As a former, but long standing Conservative MP in Cornwall, David Mudd is an unlikely author for this blog to review. Nonetheless this short book, one of a number he wrote for Bissiney Books is a useful one because it highlights several forgotten periods of revolt and rebellion in the South West of England. The accounts need to be read carefully. Despite the reports of strikes, rebellions and protests often involving hundreds or thousands of Cornish people, Mudd invariable puts the origins of the outbursts in the hands of a few "well known" troublemakers.
But there are some fascinating stories here. The story of the 1912 China-Clay strikes will be known to some labour historians. The miners in this industry, notoriously low paid and in dangerous conditions, hadn't struck previously. But (according to Mudd) under the influence of a troublemaker mass meetings voted to strike, and then reject a paltry offer of 4s (20p) a week from the mine-owners. While Mudd is frequently careful to make sure he describes the police in glowing terms, even he cannot hide the violence with which they met the pickets, who drew "their truncheons and waded into the demonstrators with gusto."

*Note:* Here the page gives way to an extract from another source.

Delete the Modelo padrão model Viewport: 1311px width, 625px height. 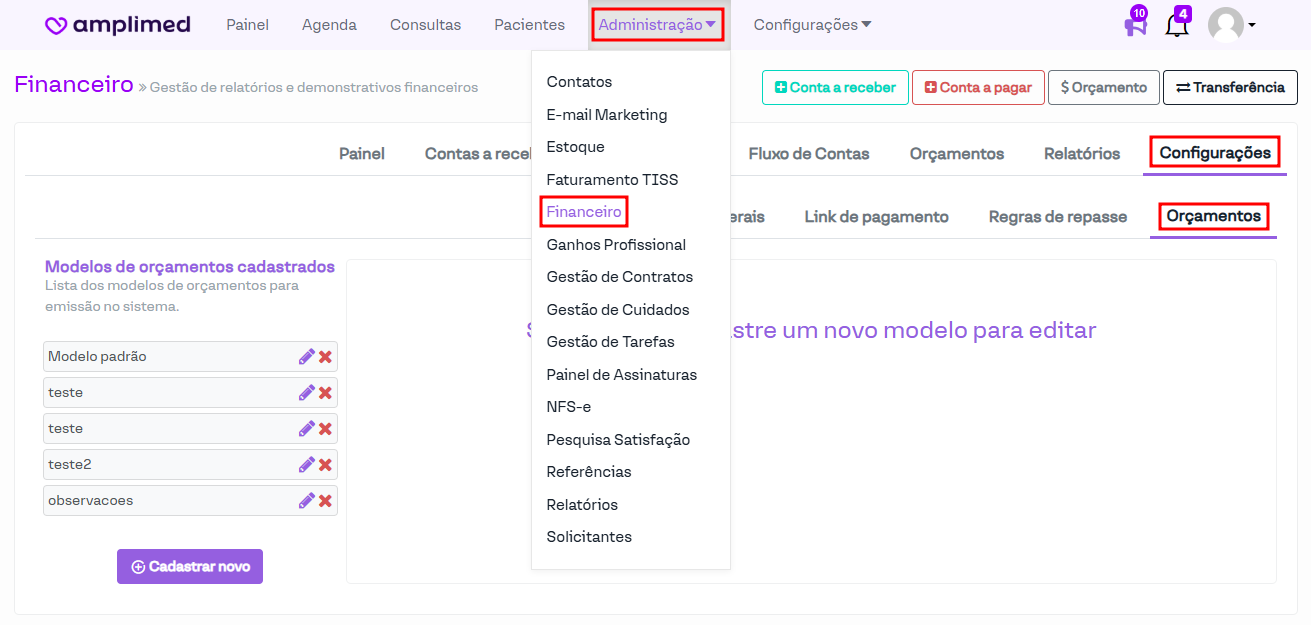click(x=325, y=357)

Typically, the author sums up the story of the strike negatively, though the quote from the union organiser tells a different story, "Nothing has been gained except that the membership of the Workers' Union has been increased and trade unionism is stronger in the district than ever."
Oher stories are more complicated. The tale of the battles between the Cornish fishing communities and their compatriats from East Anglia who fished on the Sabbath, known as the Newlyn Fishing Riots and the accounts of anti-Irish riots in other small villages in the 19th century are interesting in that they combine class struggle, scapegoating and the influence of the strong religious beliefs of much of the Cornish community.

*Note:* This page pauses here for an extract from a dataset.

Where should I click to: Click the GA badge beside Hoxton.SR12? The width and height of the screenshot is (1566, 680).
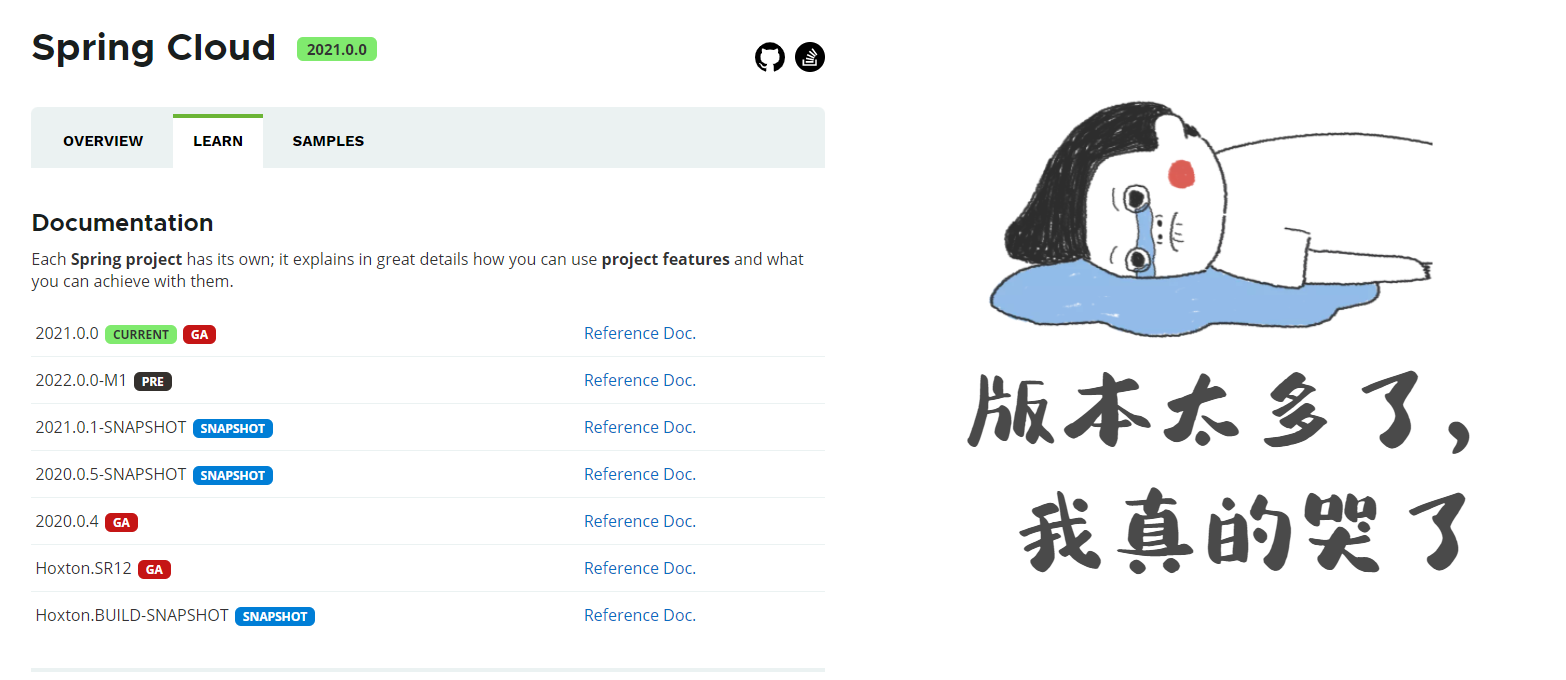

Concentrating as he does on the more unusual tales, there are two chapters which at first seem to merely tell amusing stories. One, dealing with the 1932 attack on a High Anglican Church by a mob because the vicar used theatre, art and displays to tell his Christian message and another looking at riots in Newquay against the building of a luxury hotel, appear at first simply to be expressions of anger from small groups.

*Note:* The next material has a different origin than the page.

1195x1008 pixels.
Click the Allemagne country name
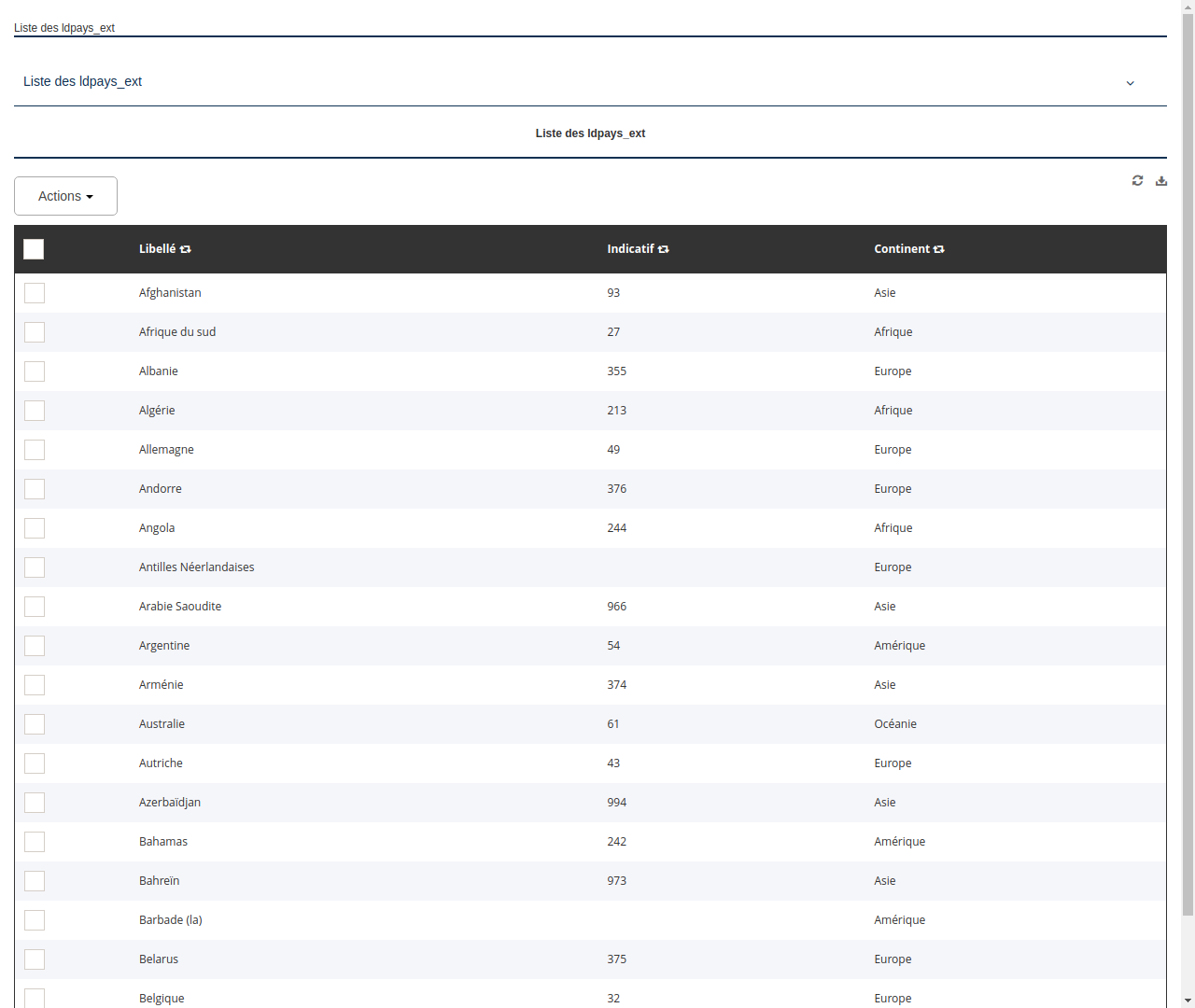point(166,449)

But they tell more complex stories, that the author doesn't seem able to (or willing) to explore in detail. The removal of stones in the wall on the Newquay headland, for instance, seems to this reader to be part of a collective response to the enclosure of a small plot of common land by business people interested in catering to well-off tourists, not the local community. A story that may well have resonance in Cornwall today. The tale of the church damaged in religious riots, is actually a more complex one about communities trying to understand and make their religion more relevant. Its much more than a simple outburst of anger.
Mudd's short book makes it absolutely clear that there is a rich tradition of struggle in Cornwall. Ordinary people fighting for the right to decent jobs, the right to worship and organise, to live as they want to. On occasion, in his desire to tell a story, Mudd downplays some events. So the Prayerbook Uprising of 1549 which involved the massacre of 1000s gets only a short retelling. And the 1497 Cornish Uprising, despite shaking the Medieval Regime to its foundations, gets no mention. Perhaps these reflect the prejudices of a Tory MP. The book is also weakened by having no over-arching history, and the episodes (frequently out of chronological order) are simply presented to the reader.
But the book, while flawed, contains much of interest and is a good starting point for a part of the country whose history often gets overlooked. The rebellions, mutinies, riots and uprisings mentioned within tell a very different story to the sleepy history tourists often get.